What you should do: Exclude images and print all the records verbatim.

Data to process:
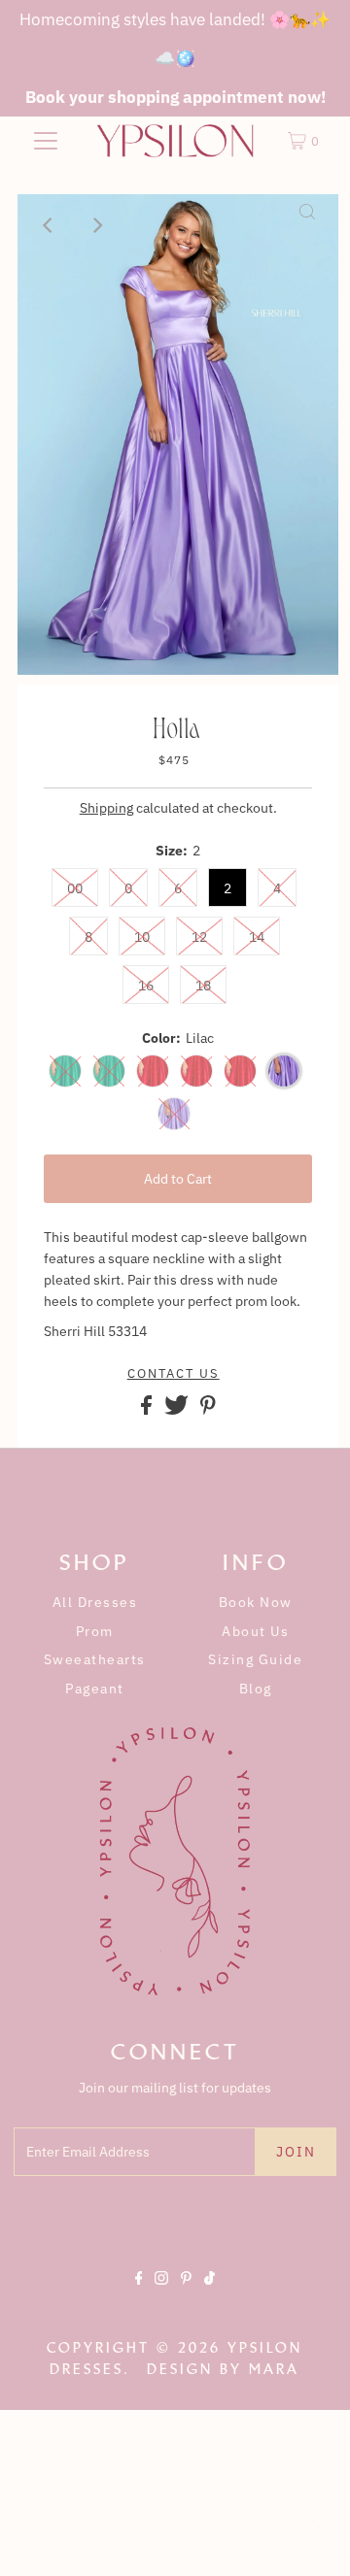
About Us (255, 1631)
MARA (274, 2369)
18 (203, 985)
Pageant (94, 1688)
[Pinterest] (186, 2294)
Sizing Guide (255, 1659)
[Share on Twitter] (178, 1410)
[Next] (96, 225)
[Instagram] (161, 2294)
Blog (255, 1688)
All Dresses (95, 1602)
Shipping (106, 808)
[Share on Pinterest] (208, 1410)
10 (142, 937)
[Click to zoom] (307, 225)
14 (256, 937)
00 (75, 888)
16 (146, 985)
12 (199, 937)
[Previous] (48, 225)
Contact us (173, 1374)
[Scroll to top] (311, 2537)
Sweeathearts (95, 1659)
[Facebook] (139, 2294)
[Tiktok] (209, 2294)
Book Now (256, 1602)
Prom (95, 1631)
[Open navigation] (46, 141)
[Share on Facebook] (148, 1410)
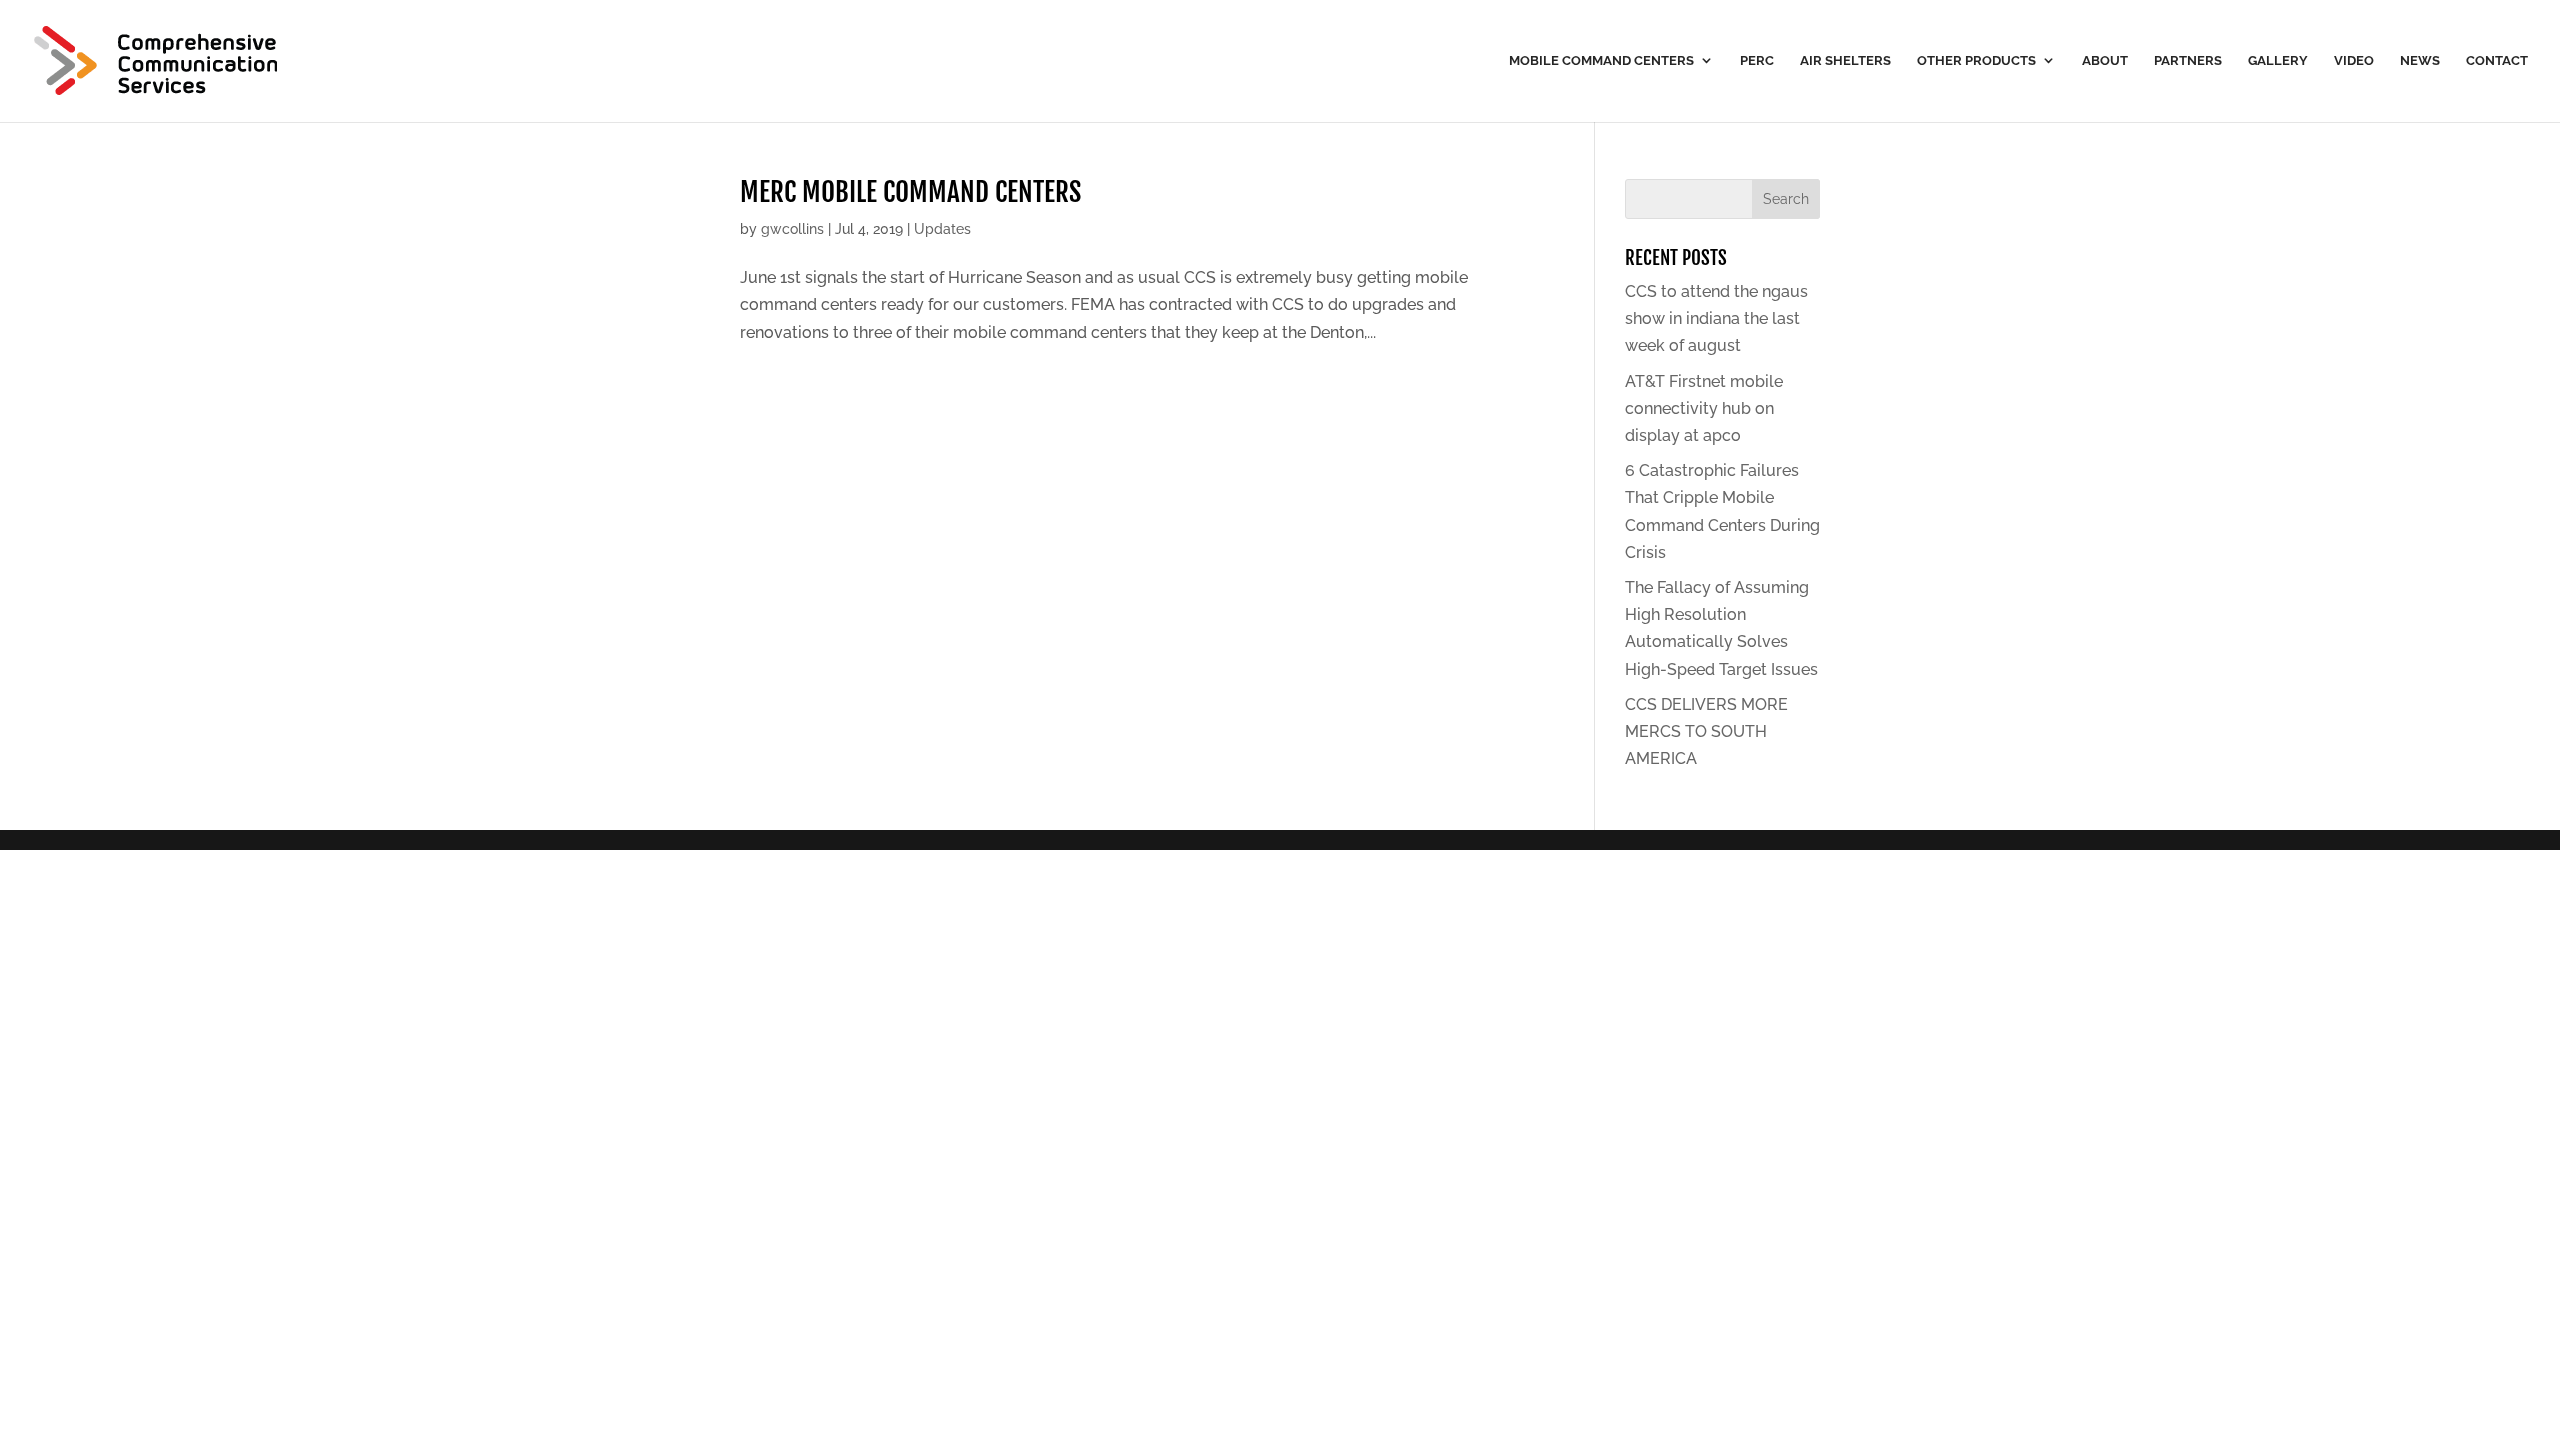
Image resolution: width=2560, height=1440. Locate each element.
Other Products (1976, 60)
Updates (942, 229)
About (2105, 60)
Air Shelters (1845, 60)
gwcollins (792, 229)
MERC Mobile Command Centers (910, 192)
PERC (1757, 60)
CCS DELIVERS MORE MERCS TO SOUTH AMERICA (1706, 731)
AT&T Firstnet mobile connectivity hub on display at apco (1704, 408)
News (2420, 60)
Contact (2497, 60)
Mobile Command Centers (1601, 60)
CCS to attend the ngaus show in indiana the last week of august (1716, 318)
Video (2354, 60)
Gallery (2278, 60)
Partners (2188, 60)
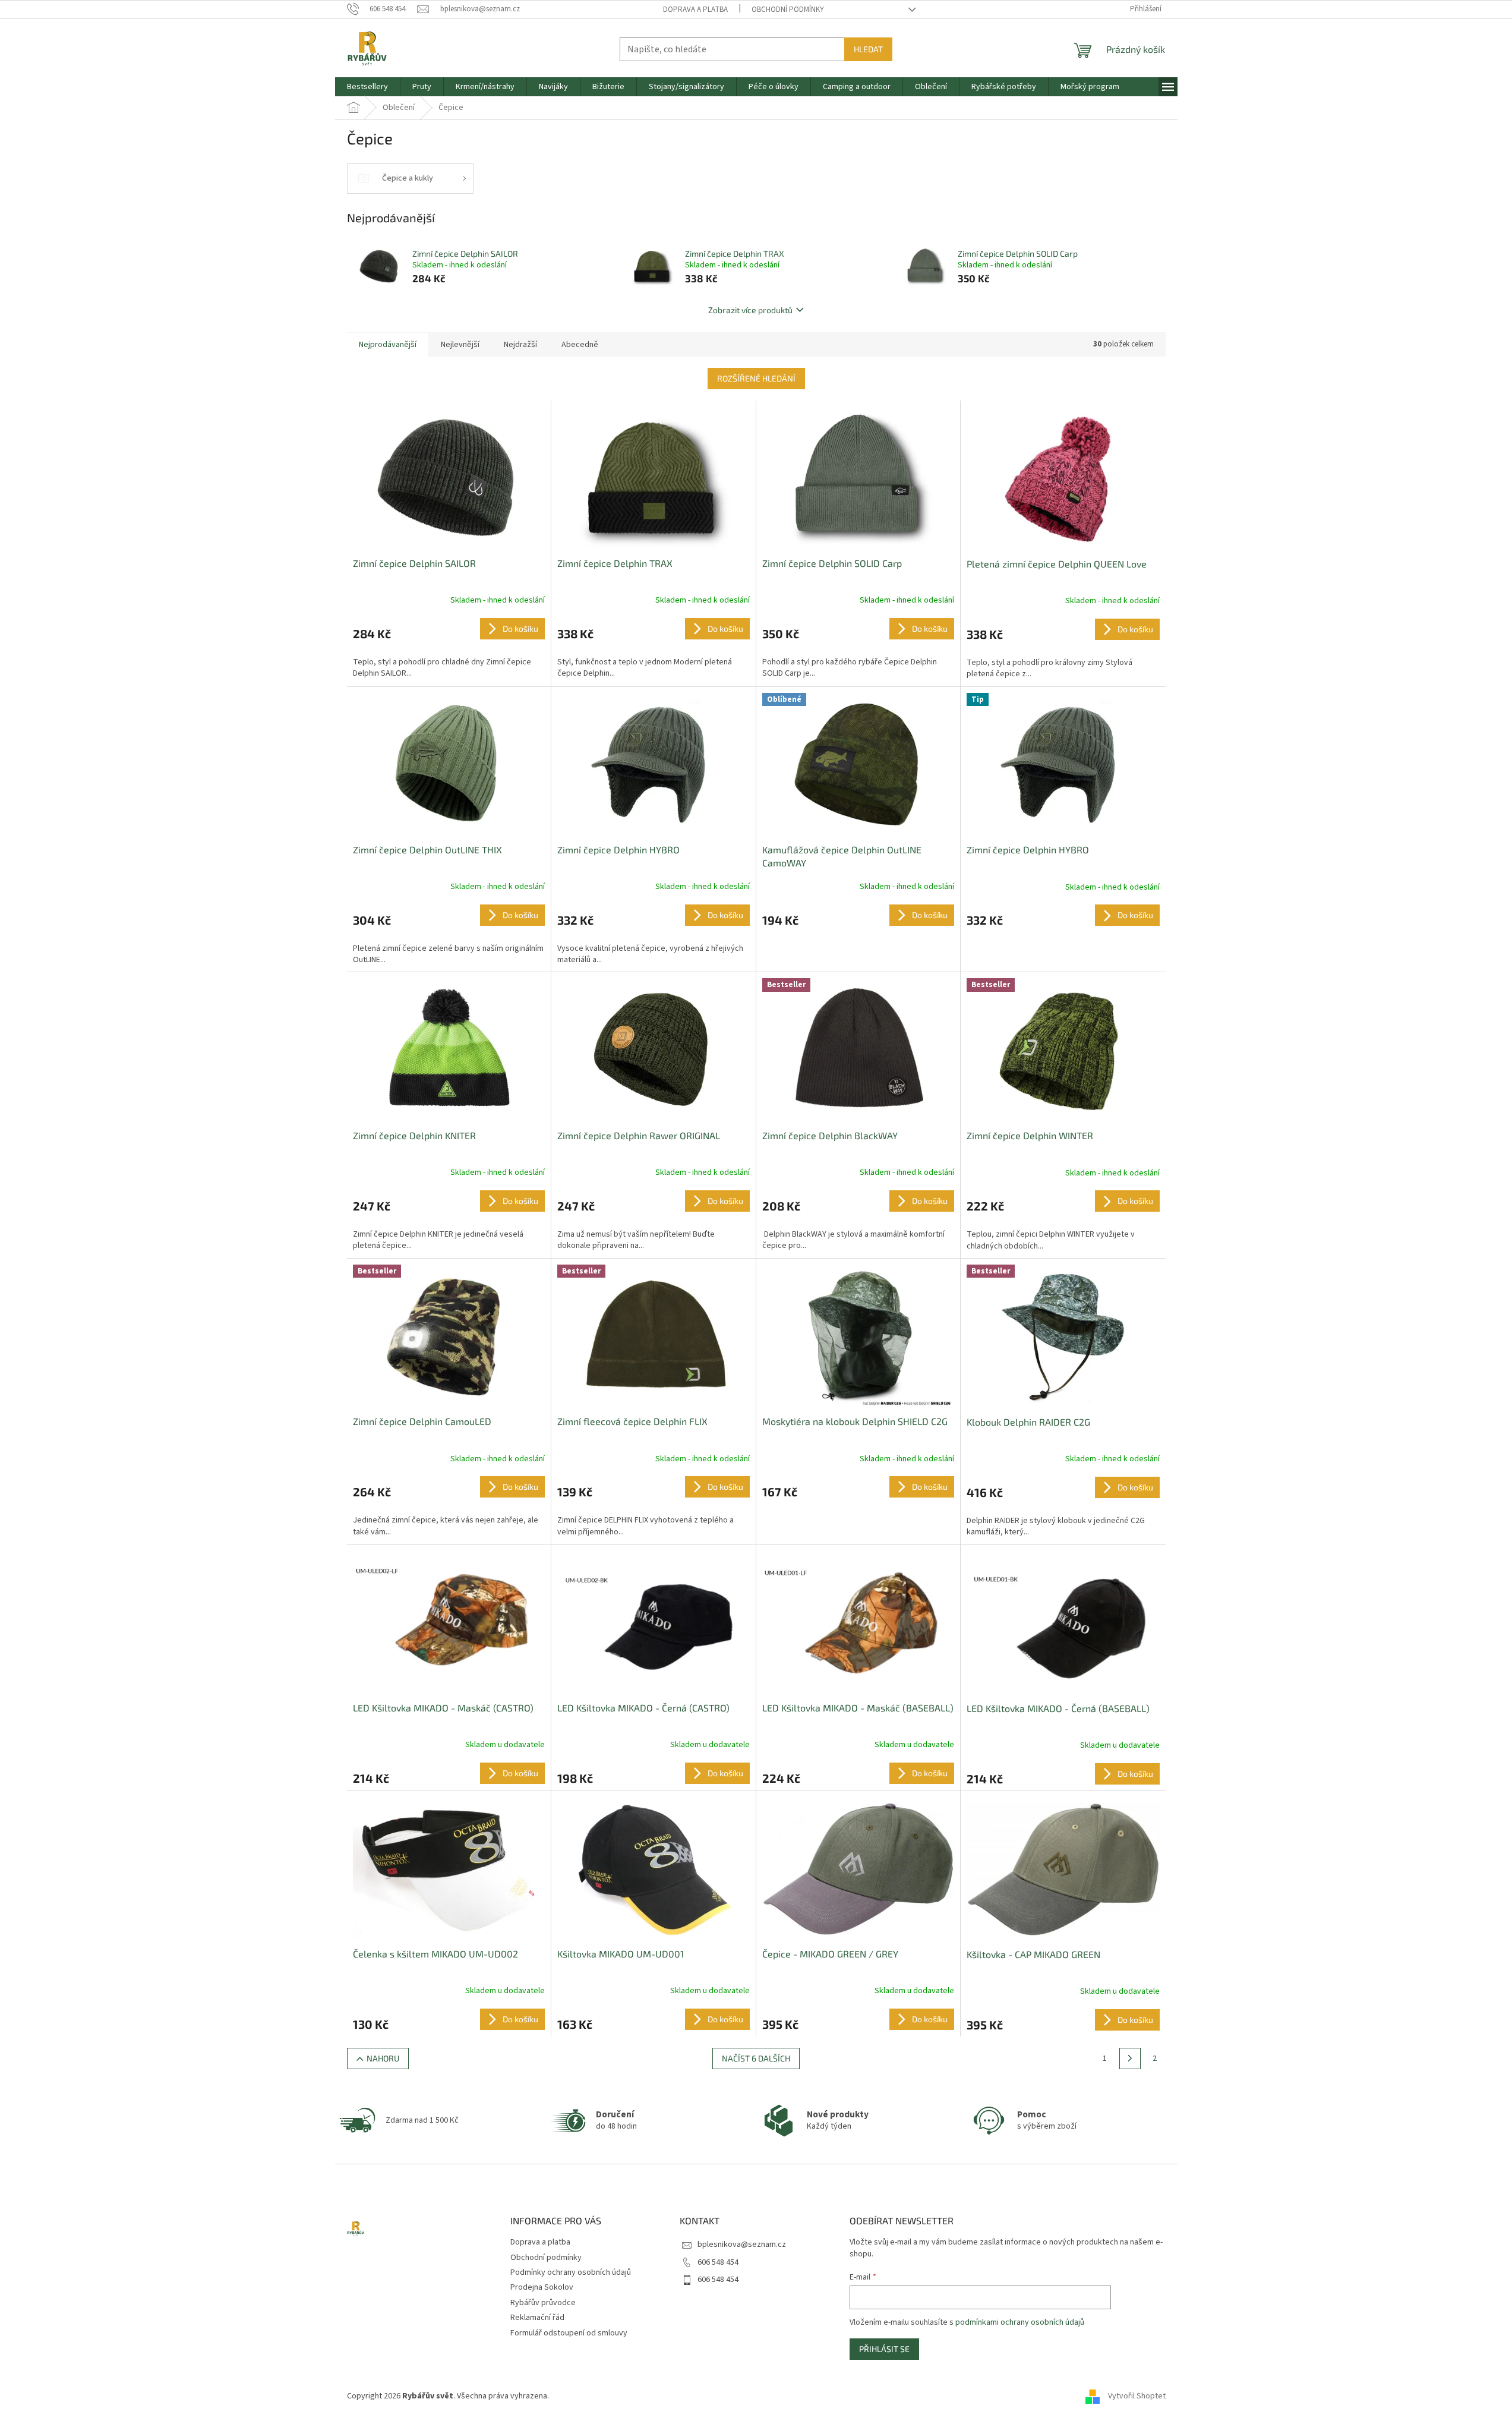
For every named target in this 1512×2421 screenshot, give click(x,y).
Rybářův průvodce (543, 2303)
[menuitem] (367, 86)
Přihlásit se (884, 2349)
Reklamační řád (537, 2318)
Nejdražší (520, 345)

Expected answer:
About Us (255, 1631)
MARA (274, 2369)
18 (203, 985)
Pageant (94, 1688)
[Pinterest] (186, 2294)
Sizing Guide (255, 1659)
[Share on Twitter] (178, 1410)
[Next] (96, 225)
[Instagram] (161, 2294)
Blog (255, 1688)
All Dresses (95, 1602)
Shipping (106, 808)
[Share on Pinterest] (208, 1410)
10 (142, 937)
[Click to zoom] (307, 225)
14 (256, 937)
00 (75, 888)
16 (146, 985)
12 (199, 937)
[Previous] (48, 225)
Contact us (173, 1374)
[Scroll to top] (311, 2537)
Sweeathearts (95, 1659)
[Facebook] (139, 2294)
[Tiktok] (209, 2294)
Book Now (256, 1602)
Prom (95, 1631)
[Open navigation] (46, 141)
[Share on Facebook] (148, 1410)
Image resolution: width=2560, height=1440. Locate each element.
Other Products (1976, 60)
Updates (942, 229)
About (2105, 60)
Air Shelters (1845, 60)
gwcollins (792, 229)
MERC Mobile Command Centers (910, 192)
PERC (1757, 60)
CCS DELIVERS MORE MERCS TO SOUTH AMERICA (1706, 731)
AT&T Firstnet mobile connectivity hub on display at apco (1704, 408)
News (2420, 60)
Contact (2497, 60)
Mobile Command Centers (1601, 60)
CCS to attend the ngaus show in indiana the last week of august (1716, 318)
Video (2354, 60)
Gallery (2278, 60)
Partners (2188, 60)
For every named target in this 1512×2421 screenshot, give click(x,y).
Rybářův průvodce (543, 2303)
[menuitem] (367, 86)
Přihlásit se (884, 2349)
Reklamační řád (537, 2318)
Nejdražší (520, 345)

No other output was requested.